ベルセルク考察:グリフィス受肉の謎 – 闇の翼フェムト、そして光の鷹へ
三浦建太郎氏によるダークファンタジー漫画『ベルセルク』。
重厚な世界観、魅力的なキャラクター、そして壮絶な物語で多くの読者を魅了し続けています。
本作において、物語の根幹を担う最重要人物こそグリフィス。
今回はグリフィスに焦点を当て、彼の「受肉」という謎に迫ります。
闇の翼フェムト、そして光の鷹へと至る軌跡、その変化に隠された真意を探求し、『ベルセルク』の世界をより深く理解しましょう。
グリフィスの役割と重要性
鷹の団を率いる若きリーダー、グリフィス。
その類まれな美貌、カリスマ性、剣技、そして戦略眼は、多くの者を惹きつけました。
彼は、作中における多くの出来事の起点となり、ガッツをはじめとする登場人物たちの運命を大きく左右する存在です。
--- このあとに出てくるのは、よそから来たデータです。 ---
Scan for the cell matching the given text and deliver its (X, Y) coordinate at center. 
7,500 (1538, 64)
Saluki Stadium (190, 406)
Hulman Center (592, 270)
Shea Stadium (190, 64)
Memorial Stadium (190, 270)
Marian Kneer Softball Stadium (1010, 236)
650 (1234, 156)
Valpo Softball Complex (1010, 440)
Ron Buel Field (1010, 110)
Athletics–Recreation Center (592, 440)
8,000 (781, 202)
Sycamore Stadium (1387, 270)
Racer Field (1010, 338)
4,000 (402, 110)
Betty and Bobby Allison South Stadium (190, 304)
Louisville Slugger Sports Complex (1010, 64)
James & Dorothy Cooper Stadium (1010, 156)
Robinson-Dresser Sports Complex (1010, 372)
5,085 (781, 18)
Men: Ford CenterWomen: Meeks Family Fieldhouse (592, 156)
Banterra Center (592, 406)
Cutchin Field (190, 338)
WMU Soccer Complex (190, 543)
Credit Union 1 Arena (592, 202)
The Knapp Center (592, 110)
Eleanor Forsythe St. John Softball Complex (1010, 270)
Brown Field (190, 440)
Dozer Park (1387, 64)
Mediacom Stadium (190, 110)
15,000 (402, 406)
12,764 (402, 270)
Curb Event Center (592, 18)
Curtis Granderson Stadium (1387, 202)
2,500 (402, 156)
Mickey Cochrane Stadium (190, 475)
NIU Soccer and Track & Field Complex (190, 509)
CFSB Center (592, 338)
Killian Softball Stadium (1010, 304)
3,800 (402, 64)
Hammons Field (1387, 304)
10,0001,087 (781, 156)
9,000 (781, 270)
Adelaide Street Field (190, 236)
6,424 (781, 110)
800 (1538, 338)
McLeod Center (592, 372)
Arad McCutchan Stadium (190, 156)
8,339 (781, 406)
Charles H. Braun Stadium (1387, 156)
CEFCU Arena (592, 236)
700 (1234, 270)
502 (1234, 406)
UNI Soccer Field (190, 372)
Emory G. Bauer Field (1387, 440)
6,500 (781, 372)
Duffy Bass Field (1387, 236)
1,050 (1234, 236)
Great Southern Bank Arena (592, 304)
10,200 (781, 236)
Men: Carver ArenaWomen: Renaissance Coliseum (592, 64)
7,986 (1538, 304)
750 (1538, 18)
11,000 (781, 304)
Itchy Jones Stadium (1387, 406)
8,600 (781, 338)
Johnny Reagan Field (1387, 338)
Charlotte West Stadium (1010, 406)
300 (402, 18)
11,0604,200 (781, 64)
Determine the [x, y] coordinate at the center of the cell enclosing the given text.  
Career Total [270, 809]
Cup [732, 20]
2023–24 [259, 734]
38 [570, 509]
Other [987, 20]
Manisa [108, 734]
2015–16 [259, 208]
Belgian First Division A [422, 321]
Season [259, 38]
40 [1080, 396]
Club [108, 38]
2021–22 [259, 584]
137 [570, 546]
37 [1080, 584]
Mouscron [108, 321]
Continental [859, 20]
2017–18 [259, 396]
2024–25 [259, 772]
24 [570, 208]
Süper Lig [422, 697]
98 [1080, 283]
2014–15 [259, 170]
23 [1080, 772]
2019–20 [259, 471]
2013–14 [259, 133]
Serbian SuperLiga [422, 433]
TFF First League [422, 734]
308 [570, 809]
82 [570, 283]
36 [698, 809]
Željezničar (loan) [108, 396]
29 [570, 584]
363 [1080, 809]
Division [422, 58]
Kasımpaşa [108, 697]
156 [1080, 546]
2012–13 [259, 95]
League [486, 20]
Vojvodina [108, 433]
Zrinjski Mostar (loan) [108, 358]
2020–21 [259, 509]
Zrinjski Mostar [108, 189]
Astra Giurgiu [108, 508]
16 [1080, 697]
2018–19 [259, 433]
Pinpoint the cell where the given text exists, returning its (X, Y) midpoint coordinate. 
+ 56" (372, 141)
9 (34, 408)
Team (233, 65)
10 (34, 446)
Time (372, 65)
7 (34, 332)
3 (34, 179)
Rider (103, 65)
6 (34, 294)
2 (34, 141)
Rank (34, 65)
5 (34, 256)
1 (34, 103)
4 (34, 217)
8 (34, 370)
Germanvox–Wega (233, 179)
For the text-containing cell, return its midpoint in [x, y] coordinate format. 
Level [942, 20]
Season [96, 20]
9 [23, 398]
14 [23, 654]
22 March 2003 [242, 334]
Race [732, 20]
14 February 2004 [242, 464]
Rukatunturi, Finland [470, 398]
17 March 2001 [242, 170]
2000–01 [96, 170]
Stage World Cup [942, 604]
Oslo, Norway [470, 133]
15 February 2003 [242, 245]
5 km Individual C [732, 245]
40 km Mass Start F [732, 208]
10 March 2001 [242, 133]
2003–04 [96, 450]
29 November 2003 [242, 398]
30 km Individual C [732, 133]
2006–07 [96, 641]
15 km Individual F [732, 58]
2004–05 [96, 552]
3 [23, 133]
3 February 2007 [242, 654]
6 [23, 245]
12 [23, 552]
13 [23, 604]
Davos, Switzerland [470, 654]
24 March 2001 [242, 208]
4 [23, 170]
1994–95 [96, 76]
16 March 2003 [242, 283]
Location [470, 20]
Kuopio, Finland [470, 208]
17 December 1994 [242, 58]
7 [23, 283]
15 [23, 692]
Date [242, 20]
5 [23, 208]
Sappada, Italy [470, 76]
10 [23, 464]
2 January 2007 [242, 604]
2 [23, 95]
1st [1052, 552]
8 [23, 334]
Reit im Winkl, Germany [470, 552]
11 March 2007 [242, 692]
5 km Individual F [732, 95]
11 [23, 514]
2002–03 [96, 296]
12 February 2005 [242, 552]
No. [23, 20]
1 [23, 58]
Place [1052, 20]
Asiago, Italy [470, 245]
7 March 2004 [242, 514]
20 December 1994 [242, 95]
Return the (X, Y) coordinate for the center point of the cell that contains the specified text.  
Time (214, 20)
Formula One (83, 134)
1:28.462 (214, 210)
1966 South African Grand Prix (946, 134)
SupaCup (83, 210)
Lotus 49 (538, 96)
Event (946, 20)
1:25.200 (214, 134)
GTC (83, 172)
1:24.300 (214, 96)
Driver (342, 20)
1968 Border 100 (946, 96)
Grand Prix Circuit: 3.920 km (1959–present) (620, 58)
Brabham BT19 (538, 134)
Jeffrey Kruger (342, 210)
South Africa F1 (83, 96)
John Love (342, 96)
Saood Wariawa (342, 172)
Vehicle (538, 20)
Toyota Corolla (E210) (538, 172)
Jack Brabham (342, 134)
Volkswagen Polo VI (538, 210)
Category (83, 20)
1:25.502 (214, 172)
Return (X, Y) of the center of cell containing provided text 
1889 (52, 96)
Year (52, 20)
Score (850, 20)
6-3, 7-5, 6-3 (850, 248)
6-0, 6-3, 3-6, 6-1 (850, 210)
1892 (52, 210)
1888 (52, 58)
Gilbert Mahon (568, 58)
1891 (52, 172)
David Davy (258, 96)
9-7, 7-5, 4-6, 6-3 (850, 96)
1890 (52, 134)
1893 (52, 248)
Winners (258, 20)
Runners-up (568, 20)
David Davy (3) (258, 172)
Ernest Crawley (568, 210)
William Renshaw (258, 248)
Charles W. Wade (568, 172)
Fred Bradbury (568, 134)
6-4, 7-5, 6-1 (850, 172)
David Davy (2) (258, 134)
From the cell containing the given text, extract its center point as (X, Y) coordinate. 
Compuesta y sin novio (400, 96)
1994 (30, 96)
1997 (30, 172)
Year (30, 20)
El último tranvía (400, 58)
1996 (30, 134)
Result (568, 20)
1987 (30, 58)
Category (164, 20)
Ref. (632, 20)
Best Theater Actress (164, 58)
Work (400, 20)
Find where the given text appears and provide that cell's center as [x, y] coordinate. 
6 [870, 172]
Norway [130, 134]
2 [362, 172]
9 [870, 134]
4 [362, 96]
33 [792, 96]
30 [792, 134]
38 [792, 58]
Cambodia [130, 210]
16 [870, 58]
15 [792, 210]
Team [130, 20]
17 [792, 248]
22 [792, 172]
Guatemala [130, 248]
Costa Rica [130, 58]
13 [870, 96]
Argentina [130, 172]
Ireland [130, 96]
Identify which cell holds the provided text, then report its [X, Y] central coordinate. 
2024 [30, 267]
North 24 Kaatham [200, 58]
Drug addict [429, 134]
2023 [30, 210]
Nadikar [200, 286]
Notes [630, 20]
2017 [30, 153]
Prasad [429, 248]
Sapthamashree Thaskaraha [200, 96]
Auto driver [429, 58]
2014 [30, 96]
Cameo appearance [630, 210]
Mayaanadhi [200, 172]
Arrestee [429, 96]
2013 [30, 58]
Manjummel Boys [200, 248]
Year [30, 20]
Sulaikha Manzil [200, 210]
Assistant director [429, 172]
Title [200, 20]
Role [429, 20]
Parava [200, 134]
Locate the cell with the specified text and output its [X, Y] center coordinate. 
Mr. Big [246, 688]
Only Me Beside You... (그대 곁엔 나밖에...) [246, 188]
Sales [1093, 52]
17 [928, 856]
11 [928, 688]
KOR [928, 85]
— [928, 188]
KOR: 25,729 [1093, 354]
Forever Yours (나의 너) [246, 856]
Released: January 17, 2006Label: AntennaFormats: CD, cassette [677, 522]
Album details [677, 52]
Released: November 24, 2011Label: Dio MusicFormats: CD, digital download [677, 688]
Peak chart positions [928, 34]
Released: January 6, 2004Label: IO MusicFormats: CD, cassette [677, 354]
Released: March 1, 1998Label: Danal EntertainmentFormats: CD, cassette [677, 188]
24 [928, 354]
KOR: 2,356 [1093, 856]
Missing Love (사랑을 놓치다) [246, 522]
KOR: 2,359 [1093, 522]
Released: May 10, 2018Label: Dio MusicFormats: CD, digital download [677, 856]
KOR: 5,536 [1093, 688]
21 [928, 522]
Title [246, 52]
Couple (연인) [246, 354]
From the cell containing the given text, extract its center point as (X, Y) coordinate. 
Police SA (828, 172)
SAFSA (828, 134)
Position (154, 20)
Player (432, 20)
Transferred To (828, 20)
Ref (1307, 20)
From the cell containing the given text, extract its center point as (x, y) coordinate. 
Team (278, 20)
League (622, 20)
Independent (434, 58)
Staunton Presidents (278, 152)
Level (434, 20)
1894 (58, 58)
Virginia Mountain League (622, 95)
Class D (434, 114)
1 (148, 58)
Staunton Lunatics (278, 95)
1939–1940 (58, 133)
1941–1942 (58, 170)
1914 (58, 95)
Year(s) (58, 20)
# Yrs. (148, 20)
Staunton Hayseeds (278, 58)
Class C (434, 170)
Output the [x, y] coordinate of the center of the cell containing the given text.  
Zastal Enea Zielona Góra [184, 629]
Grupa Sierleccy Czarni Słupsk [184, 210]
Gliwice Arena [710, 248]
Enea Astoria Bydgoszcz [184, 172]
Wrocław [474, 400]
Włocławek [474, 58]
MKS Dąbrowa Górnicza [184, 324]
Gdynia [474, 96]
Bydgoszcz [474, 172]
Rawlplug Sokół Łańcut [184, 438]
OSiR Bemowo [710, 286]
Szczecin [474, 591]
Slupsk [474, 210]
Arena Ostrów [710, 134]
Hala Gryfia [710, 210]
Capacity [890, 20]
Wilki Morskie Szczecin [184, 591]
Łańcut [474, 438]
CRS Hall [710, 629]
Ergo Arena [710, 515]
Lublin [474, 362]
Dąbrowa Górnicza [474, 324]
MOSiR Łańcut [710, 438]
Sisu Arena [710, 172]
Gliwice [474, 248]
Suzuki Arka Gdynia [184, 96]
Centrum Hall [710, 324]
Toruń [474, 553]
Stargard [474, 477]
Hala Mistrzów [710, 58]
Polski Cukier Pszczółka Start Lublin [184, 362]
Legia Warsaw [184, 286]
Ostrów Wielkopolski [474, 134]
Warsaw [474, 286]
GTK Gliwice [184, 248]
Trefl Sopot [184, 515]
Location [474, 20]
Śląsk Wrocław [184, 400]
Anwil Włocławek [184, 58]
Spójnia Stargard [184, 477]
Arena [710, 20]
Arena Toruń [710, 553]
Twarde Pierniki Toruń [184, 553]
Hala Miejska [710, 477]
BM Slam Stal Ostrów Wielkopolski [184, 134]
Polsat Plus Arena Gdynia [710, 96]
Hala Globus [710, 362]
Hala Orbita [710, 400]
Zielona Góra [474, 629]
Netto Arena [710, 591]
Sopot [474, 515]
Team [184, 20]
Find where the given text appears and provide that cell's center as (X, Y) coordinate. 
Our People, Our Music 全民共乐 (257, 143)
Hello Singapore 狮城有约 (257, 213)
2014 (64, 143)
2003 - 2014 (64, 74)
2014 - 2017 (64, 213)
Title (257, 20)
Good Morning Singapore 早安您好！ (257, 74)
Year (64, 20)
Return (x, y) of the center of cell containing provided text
野心家でありながら、どこか危うさ fragility を漂わせるグリフィス。
彼の存在は、作中世界における「因果律」や「運命」といったテーマを体現しており、その行動は物語全体に波紋を広げ、読者に深い問いを投げかけます。
蝕 – フェムト誕生の瞬間
グリフィスが「フェムト」へと転生する「蝕」。
それは、鷹の団にとって悪夢のような出来事でした。
王女シャルロットとの密通により投獄され、拷問によって心身ともにズタズタにされたグリフィス。
かつての輝きを失い、絶望の淵に沈んだ彼の前に現れたのは、「覇王の卵」と呼ばれる真紅のベヘリット。
グリフィスは、このベヘリットの力を使うことで「蝕」を引き起こし、自らの野望達成のため、愛する仲間たちを「深淵の神」に捧げるという恐るべき選択をします。
「…げる」
この一言に、彼の断ち切れない夢への執着と、仲間への愛よりも己の野望を選んだ残酷さが凝縮されています。
キャスカとの複雑な関係性も、この悲劇に影を落とします。
かつては互いに惹かれ合いながらも、グリフィスはキャスカを自身の野望のための道具としか見ていませんでした。
「蝕」の儀式において、鷹の団のメンバーは次々と使徒たちの餌食となり、ガッツは左腕と右目を失い、キャスカはグリフィスに凌辱され、精神崩壊に追い込まれます。
そして、グリフィスは仲間たちの血と魂を代償に、ゴッドハンド「フェムト」として新たな生を得たのです。
髑髏の騎士の言葉通り、ガッツとキャスカはグリフィスに烙印を刻まれたことで、世界の理の外側に身を置く者となってしまいました。